• **REQUIRED TASK**: Reproduce the material from its first line through the line that contains "tap(457, 131)", including that line, and omit the pictures.

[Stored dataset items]
========================

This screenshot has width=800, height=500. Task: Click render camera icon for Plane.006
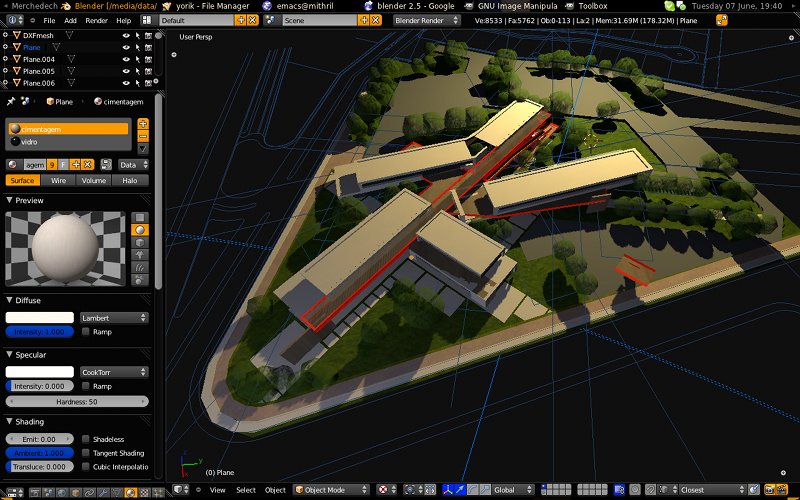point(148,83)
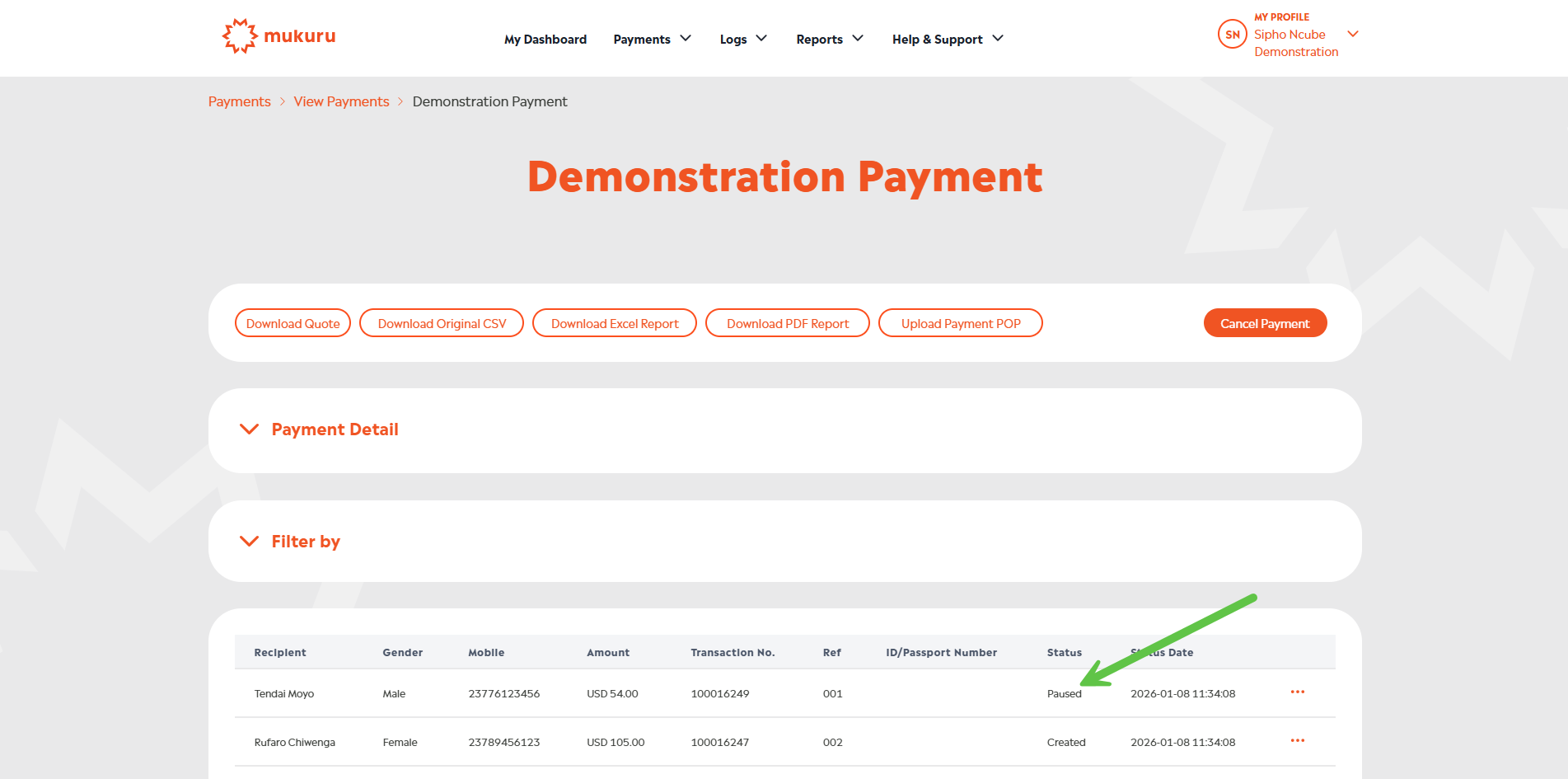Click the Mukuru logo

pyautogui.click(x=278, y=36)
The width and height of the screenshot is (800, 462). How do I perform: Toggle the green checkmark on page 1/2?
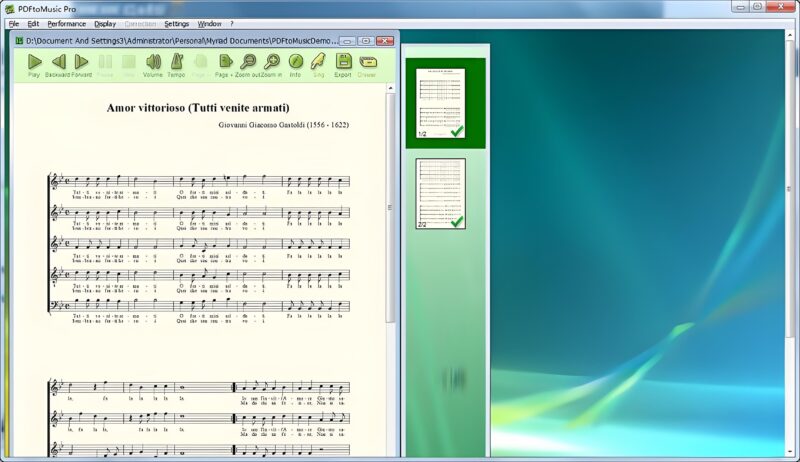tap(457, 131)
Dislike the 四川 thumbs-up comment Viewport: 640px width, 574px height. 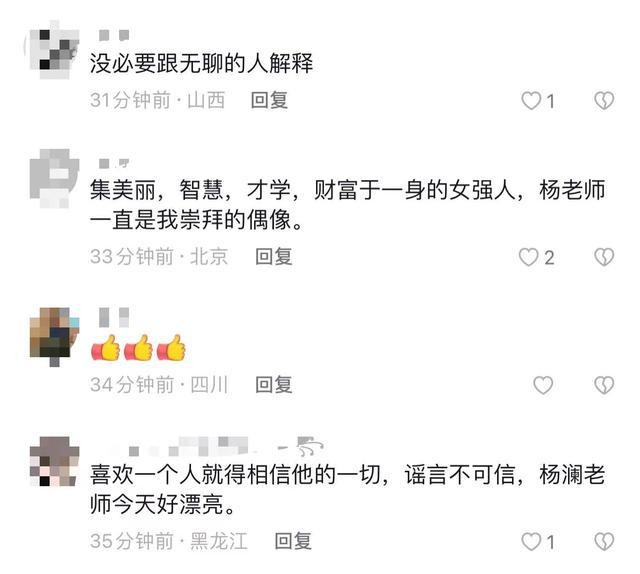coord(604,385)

========================

• **TASK RESPONSE**:
This screenshot has width=800, height=500. Task: Click render camera icon for Plane.006
point(148,83)
Click the Mukuru logo

pyautogui.click(x=278, y=36)
The width and height of the screenshot is (800, 462). How do I perform: Toggle the green checkmark on page 1/2?
tap(457, 131)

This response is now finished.